Search Engine Processes and Components
Modern search engines perform the following processes:
• Web crawling
• Indexing
• Searching
This section presents an overview of each of these before you move on to
understanding how a search engine operates.
Web Crawling
Web crawlers or web spiders are internet bots that help search engines update their
content or index of the web content of various websites. They visit websites on a list
of URLs (also called seeds ) and copy all the hyperlinks on those sites. Due to the vast
amount of content available on the Web, crawlers do not usually scan everything on a
web page; rather, they download portions of web pages and usually target pages that are
popular, relevant, and have quality links. Some spiders normalize the URLs and store
them in a predefined format to avoid duplicate content. Because SEO prioritizes content
that is fresh and updated frequently, some crawlers visit pages where content is updated
on a regular basis. Other crawlers are defined such that they revisit all pages regardless
of changes in content.
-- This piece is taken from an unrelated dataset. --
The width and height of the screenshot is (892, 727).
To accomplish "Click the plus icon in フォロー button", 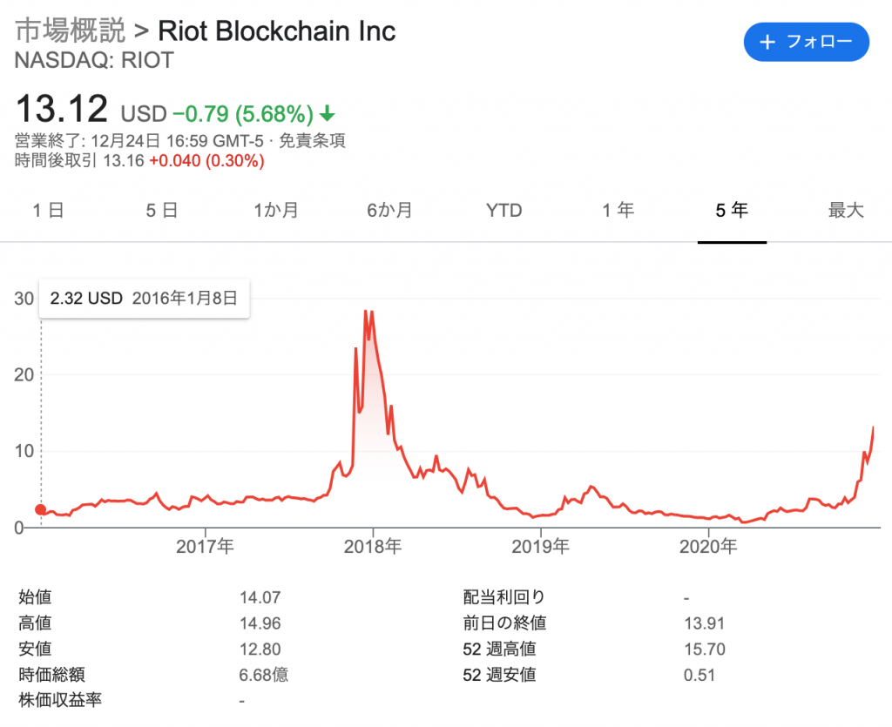I will 767,43.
It depends on the way the algorithms are written. If a crawler is
archiving websites, it preserves web pages as snapshots or cached copies.
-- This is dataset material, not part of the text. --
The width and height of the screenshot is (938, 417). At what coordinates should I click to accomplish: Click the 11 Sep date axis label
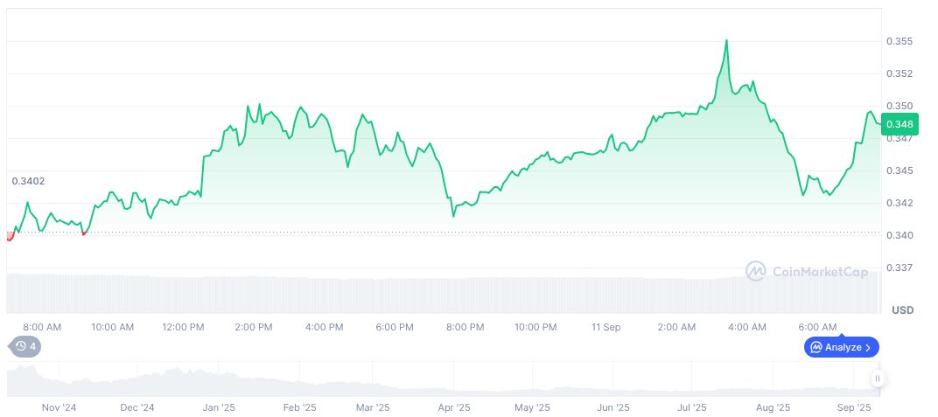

Crawlers identify themselves to web servers. This identification process is required, and
website administrators can provide complete or limited access by defining a robots.txt
file that educates the web server about pages that can be indexed as well as pages that
should not be accessed. For example, the home page of a website may be accessible
for indexing, but pages involved in transactions—such as payment gateway pages—are
not, because they contain sensitive information. Checkout pages also are not indexed,
because they do not contain relevant keyword or phrase content, compared to category/
product pages.
If a server receives continuous requests, it can get caught in a spider trap . In that
case, the administrators can tell the crawler’s parents to stop the loops. Administrators
can also estimate which web pages are being indexed and streamline the SEO properties
of those web pages.
Googlebot (used by Google), BingBot (used by Bing and Yahoo!), and Sphinx (an
open source, free search crawler written in C++) are some of popular crawlers indexing
the web for their respective search engines.
Indexing
Indexing methodologies vary from engine to engine. Search-engine owners do not
disclose what types of algorithms are used to facilitate information retrieval using
indexing. Usually, sorting is done by using forward and inverted indexes. Forward
indexing involves storing a list of words for each document, following an asynchronous
system-processing methodology; that is, a forward index is a list of web pages and which
words appear on those web pages. On the other hand, inverted indexing involves locating
documents that contain the words in a user query; an inverted index is a list of words and
which web pages those words appear on. Forward and inverted indexing are used for
different purposes. For example, in forward indexing, search-engine spiders crawl the
Web and build a list of web pages and the words that appear on each page. But in inverted
indexing, a user enters a query, and the search engine identifies web pages linked to the
words in the query.
During indexing, search engines find web pages and collect, parse, and store data
so that users can retrieve information quickly and effectively. Imagine a search engine
searching the complete content of every web page without indexing—given the huge
volume of data on the Web, even a simple search would take hours. Indexes help reduce
the time significantly; you can retrieve information in milliseconds.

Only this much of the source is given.